In college, I took an intro psych class where the professor asked: is it nature, or nurture, that forms us? Is it all about our genetics? Or is it about the experiences we had?
Of course, the answer is "some of each," but the part that stayed with me is that this is often the answer to big either/or questions.
So, I haven't been quick to declare AI tools for developers (or AI in general) either the greatest innovation humanity has ever seen or the worst thing that could possibly happen. The answer is likely somewhere in the middle.
Here's my take about developers using AI as part of their work.
Is AI going to replace developers?
It already has. And I think companies replacing developers with AI are going to lose to companies empowering developers with AI.
As a developer, should I worry about my job because of AI?
I don't think anyone should worry about anything, AI or not.

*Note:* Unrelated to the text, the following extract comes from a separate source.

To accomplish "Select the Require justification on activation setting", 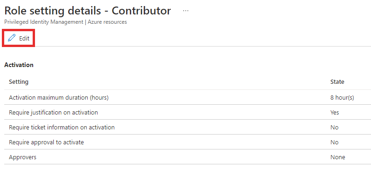I will (54, 112).
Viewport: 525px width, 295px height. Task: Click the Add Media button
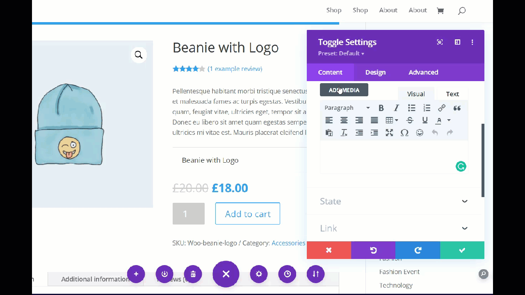coord(344,90)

What good does it do? Worry is not preparation.
As a developer, you'll be at a disadvantage if you just ignore AI and hope it will go away. I ignored blockchain (sorry, enthusiasts). AI is a bigger deal.
Worrying isn't the answer, but preparation is.
Does AI make developers more productive?
Some say yes. Others say the time saved is canceled out by the time spent wrangling the AI and the output.
But let's take a step back. What does it mean to make developers "more productive"? Is it something about speed?
What slows developers down now? What slows the entire process down, from idea to deployment? Where are the bottlenecks? Do you know?
Or is it about money? Developers are expensive. If productivity is simply more delivered for less money, are you maybe forgetting some things? (Quality, security, stability, maintainability, etc.)
Drew this the other day:
One reason I love "Beyond Writing Code" as a site name (and potential book title) is that writing code is only a fraction of what developers do with their time and brains. And what developers do is only a fraction of the software development lifecycle.
This is why I think replacing developers with AI is the losing option. You need humans in the loop, and the people wielding the AI need the knowledge, context, and people skills that developers have.
[I said what I said. Developers need people skills. Okay, I may be preaching to the choir here.]
Here's a good read from Jennifer Riggins via LeadDev (my new favorite site):
Why developers and their bosses disagree over generative AI
See also this from DORA about whether it helps developers do more "valuable" work:
DORA research: How gen AI affects the value of development work
What about "vibe coding"?
Here's how I think of it: With AI-assisted coding, the developer is still writing the code, just with some help. With "vibe coding" the AI is writing the code, with some nudges from the person doing the vibe coding to tell it what they want. We start taking the human out of the loop.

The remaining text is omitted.